Adapun maslahat mursalah maka harus memiliki beberapa kriteria tertentu, diantaranya :

Pertama : Kemaslahatan itu sendiri hendaklah maslahat hakikikiyyah (masalah yang sebenarnya) bukan kemaslahatan yang masih wahahamiyyah (diragukan).

Kedua : Harus benar-benar merupakan kemaslahatan yang mursalah atau mutlaqoh dimana perkara ini secara tekhnis tidak bertentangan dengan syariat dan tidak mungkin terjadi dizaman shahabat, seperti penggunaan mikrofon dalam adzan, ini bukan bid'ah tetapi merupakan contoh dari maslahat mursalah. karena alat-alat seperti ini tidak pernah ada sebelumnya.

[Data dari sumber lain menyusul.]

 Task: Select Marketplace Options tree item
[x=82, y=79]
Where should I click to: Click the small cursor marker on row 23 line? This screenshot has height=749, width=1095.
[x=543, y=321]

Jika sekiranya hal ini mungkin terjadi dizaman Rasulullah Shalallahu 'Alaihi wa Sallam namun ditinggalkannya pastilah penggunaan mikrofon seperti ini dianggap bid'ah. Sebab kita tahu bahwa adzan disyariatkan untuk memberitahukan masuknya waktu shalat dan mikrofon ini benar-benar sangat penting digunakan untuk fungsi ini demi kemaslahatan agar orang dapat mendengarnya, sementara mustahil hal ini terjadi pada zaman Rasul dan mereka tidak mengenal ataupun mempelajarinya. Maka hukumnya sama dengan hukum menggunakan kaca mata sebagai alat melihat dan membaca bagi orang-orang yang kabur penglihatannya, inilah dia maslahat, tetapi maslahat harus diletakkan sesuai dengan porsinya dan tidak terlampau dibesar-besarkan. Jika dikatakan bahwa membaca Al-Quran dengna memakai kaca mata adalah sunnah, tentulah hal ini berlebihan, namun banyak yang beranggapan bahwa orang-orang Salaf tidak biasa membedakan antara maslahat dengan bid'ah, sebenarnya ini merupakan kezaliman yang nyata terhadap dakwah Salaf.

Ungkapan bid'ah yang diucapkan oleh ulama Salaf sebenarnya berdasarkan kriteria dan persyaratan tertentu yang diambil berdasarkan istiqra (pemahaman) terhadap nas-nas dan kaidah-kaidah yang mereka susun. Literatur yang sangat relevan dalam hal ini aku sarankan agar membaca dua literatur penting :

Pertama : Karya Imam Syatibi "Al-I'tishom" dimana di dalamnya ada cara membuat kaidah dasar mengenai ahli bid'ah. Penuntut ilmu syar'i dapat mengambil banyak manfaat dari buku ini.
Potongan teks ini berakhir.